*Task statement*:
Please print nothing but the lines from the one containing "Select Expand Posting" to the final line below, exactly, and no pictures.

Exercise data START

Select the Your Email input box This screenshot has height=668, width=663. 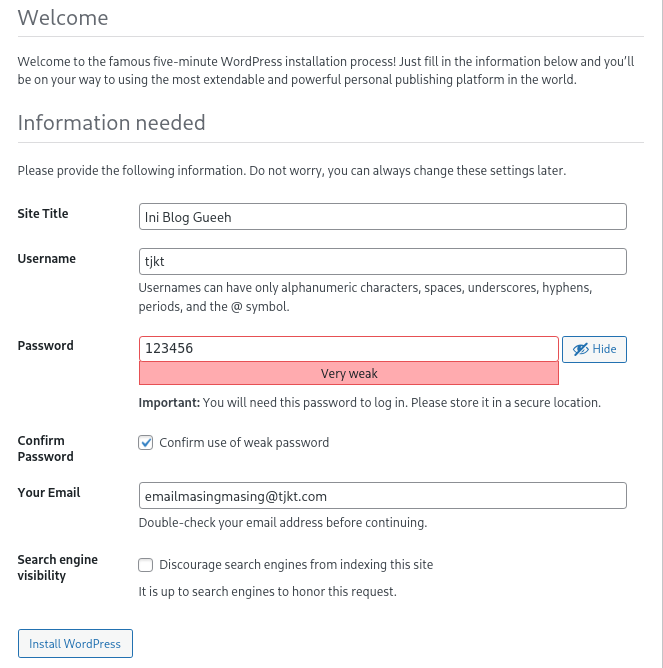[x=382, y=495]
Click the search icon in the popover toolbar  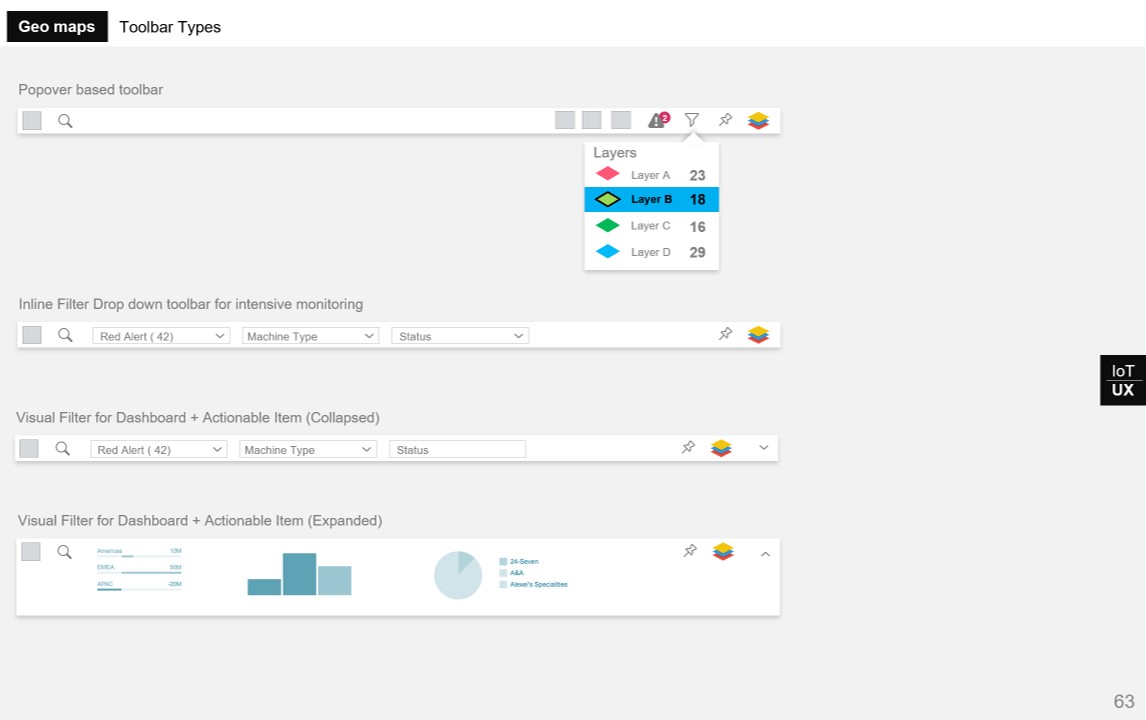65,121
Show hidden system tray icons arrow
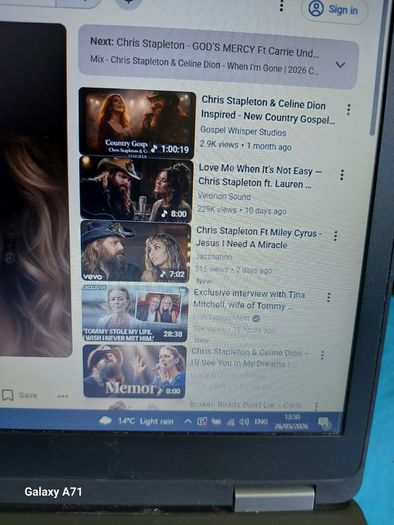This screenshot has width=394, height=525. click(x=188, y=421)
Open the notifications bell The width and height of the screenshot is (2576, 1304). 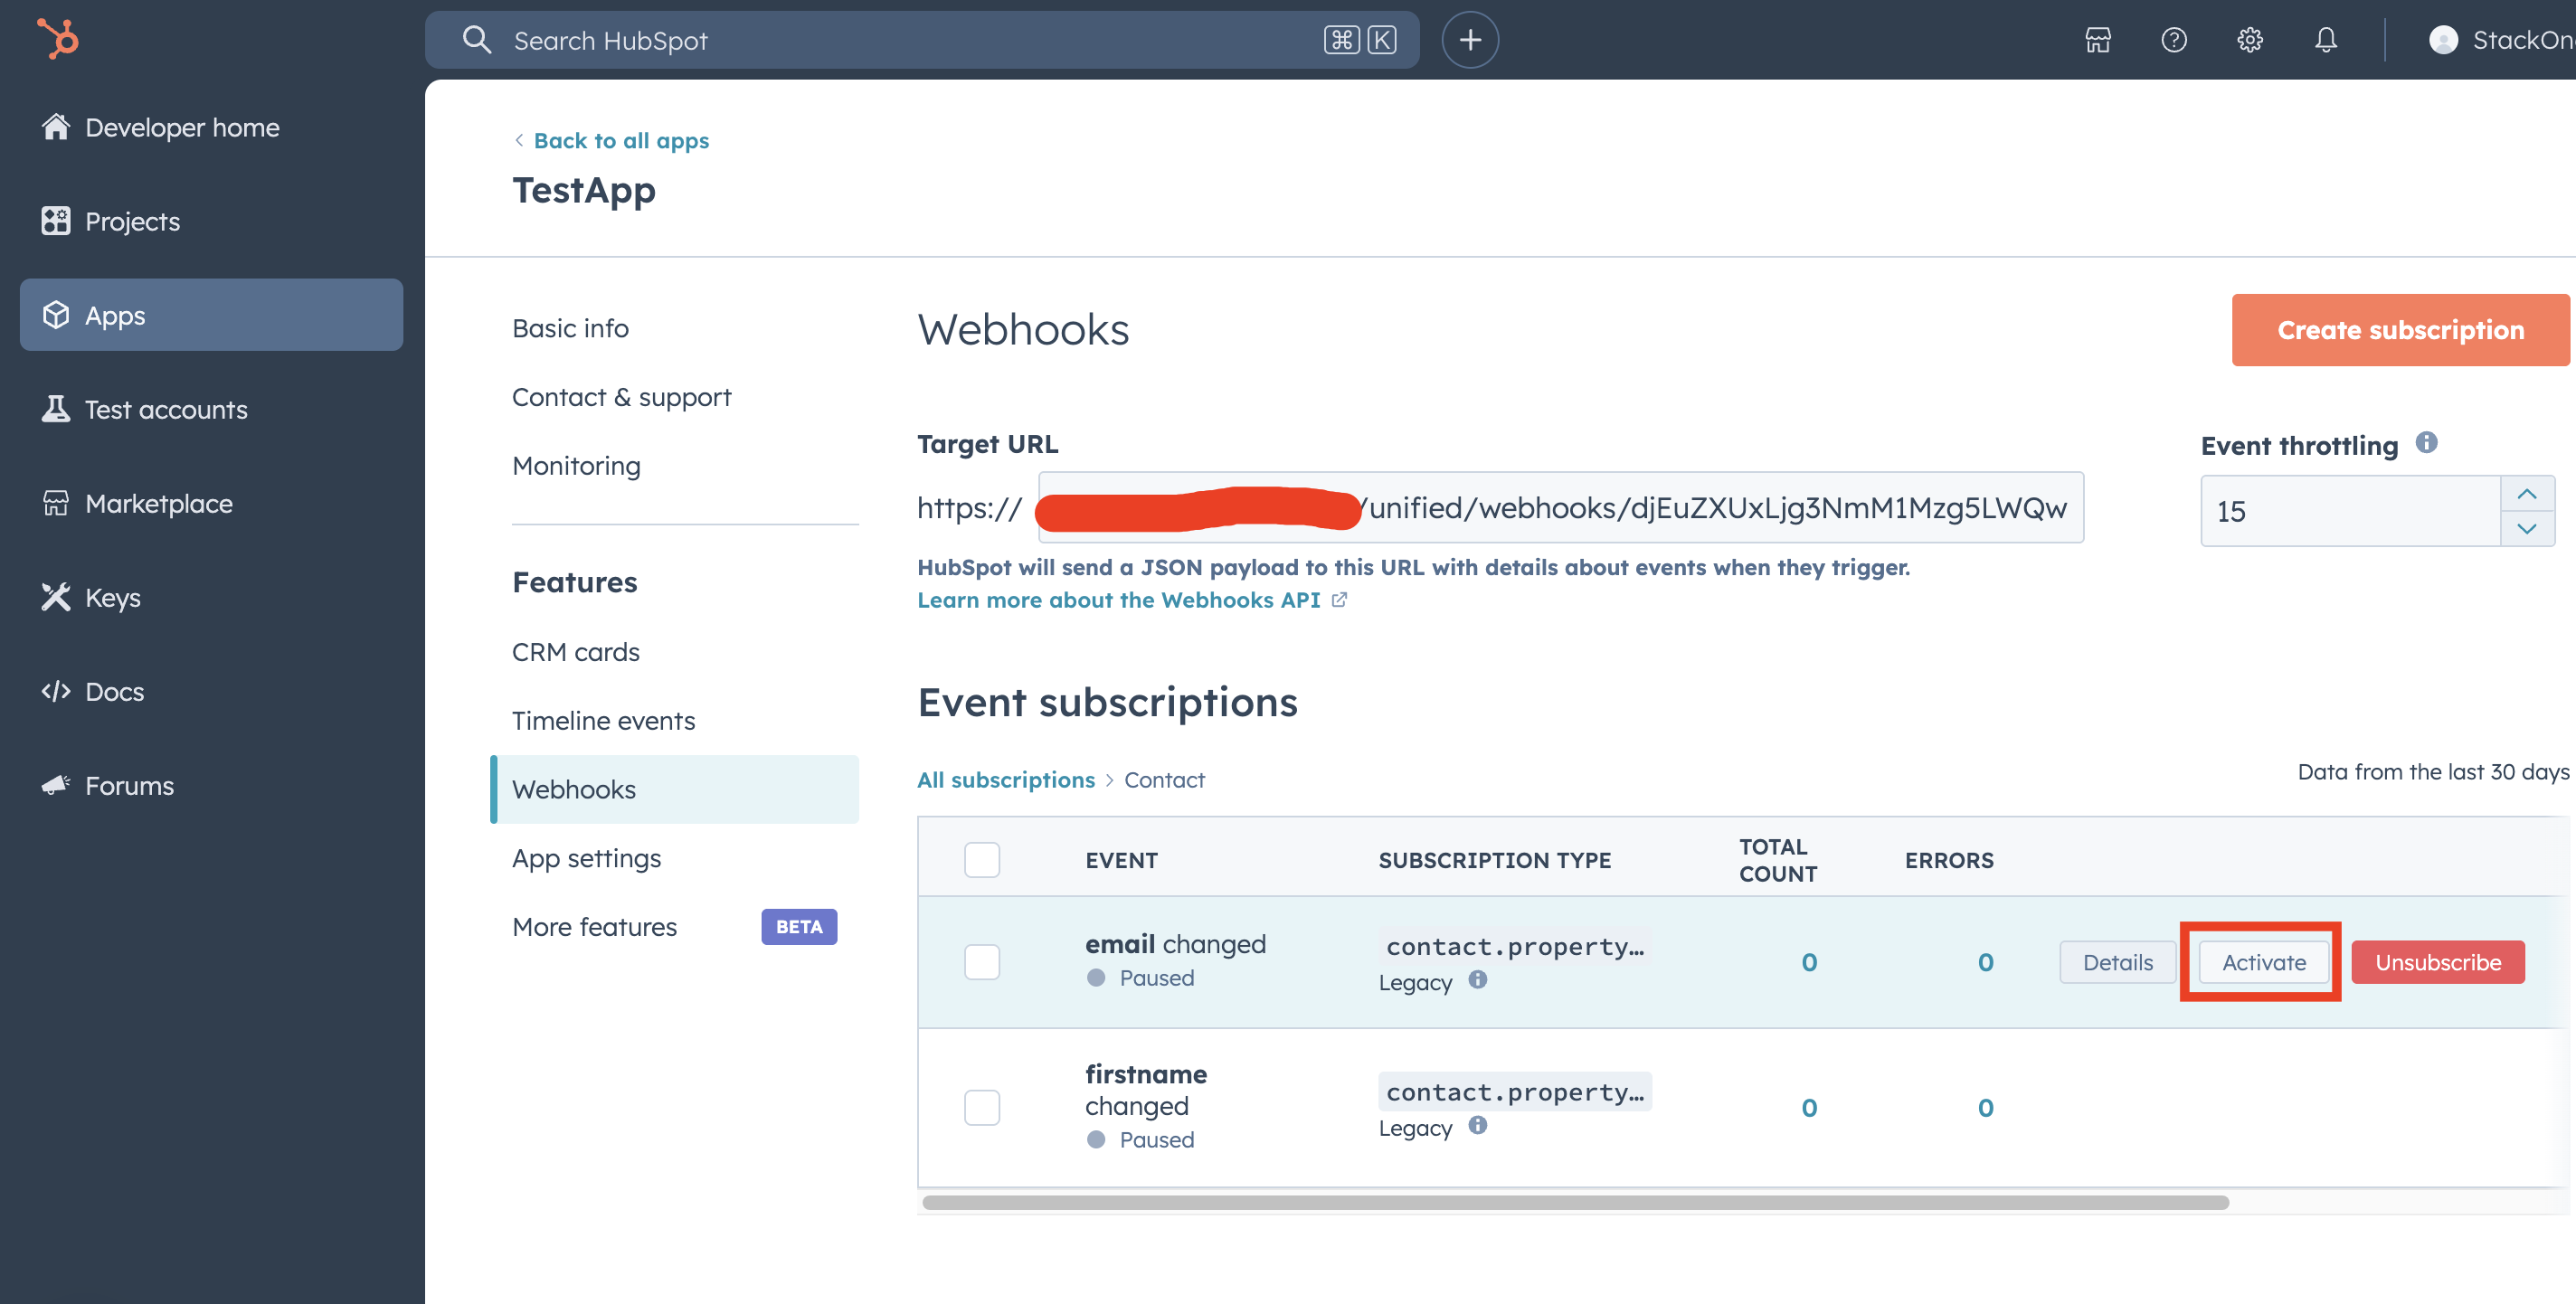pos(2325,40)
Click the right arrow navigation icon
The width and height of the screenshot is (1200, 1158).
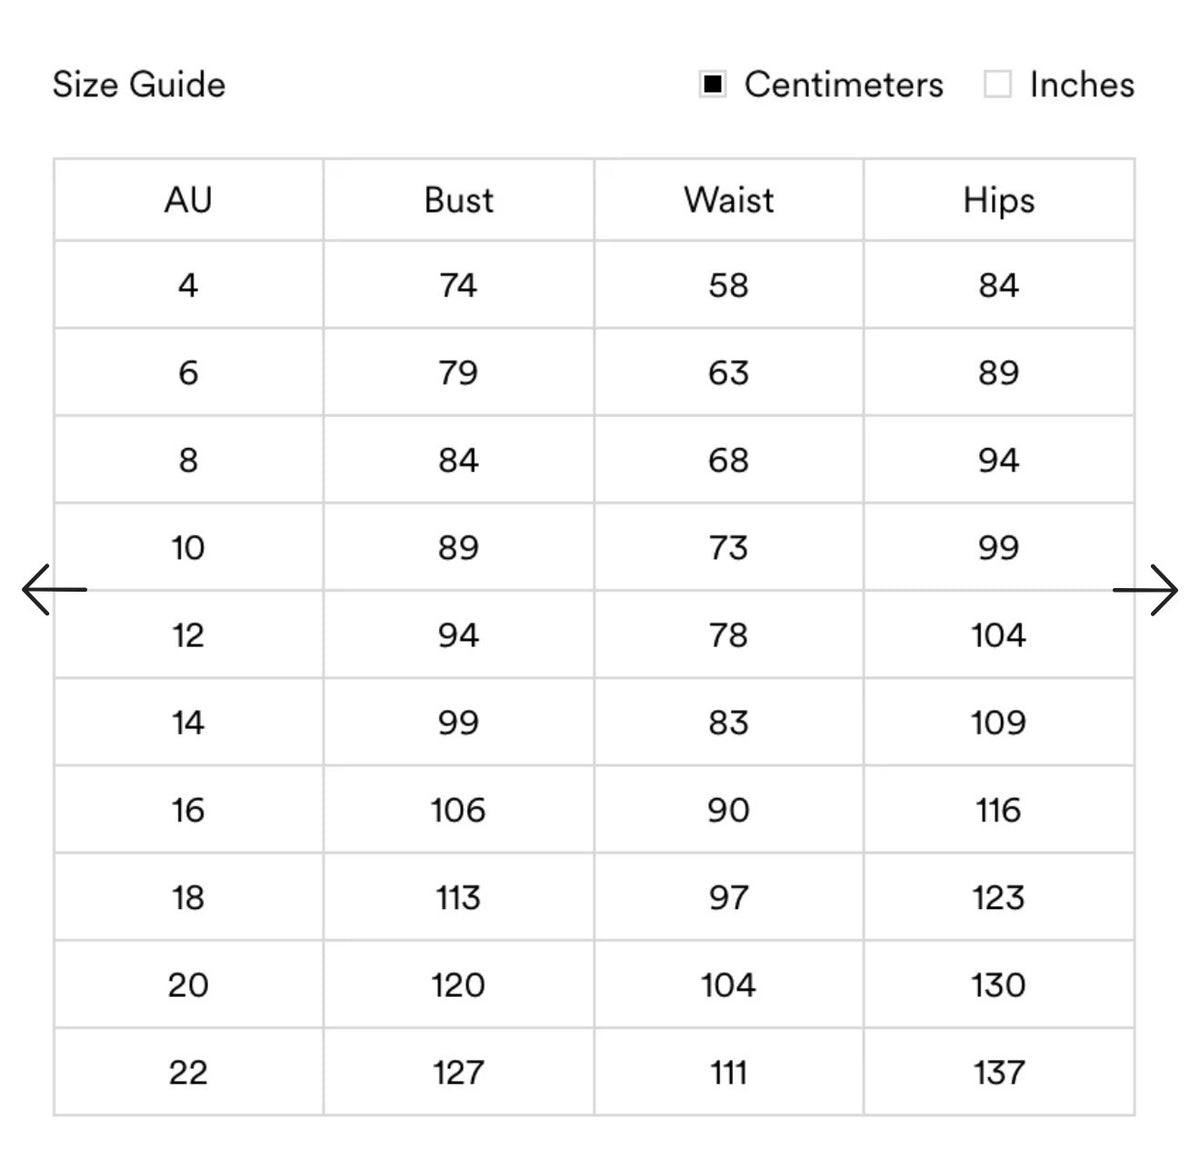click(x=1146, y=590)
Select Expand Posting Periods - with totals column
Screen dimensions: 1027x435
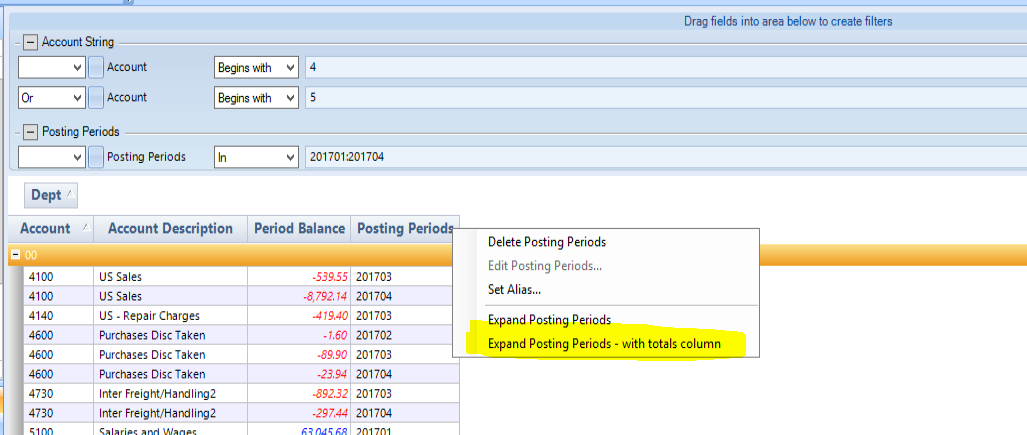point(603,344)
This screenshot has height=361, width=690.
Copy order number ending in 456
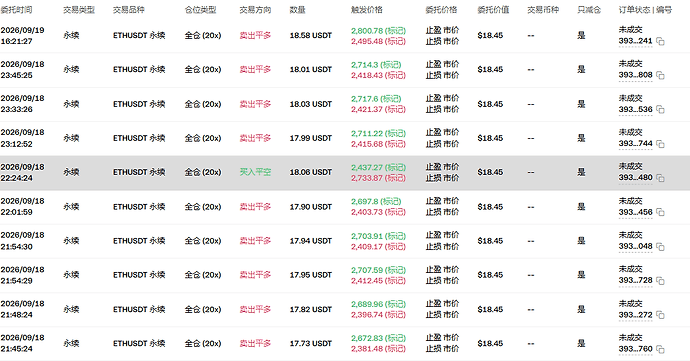(661, 212)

Exercise data END

*Written answer*:
Select Expand Posting Periods - with totals column
Screen dimensions: 1027x435
point(603,344)
This screenshot has height=361, width=690.
Copy order number ending in 456
(661, 212)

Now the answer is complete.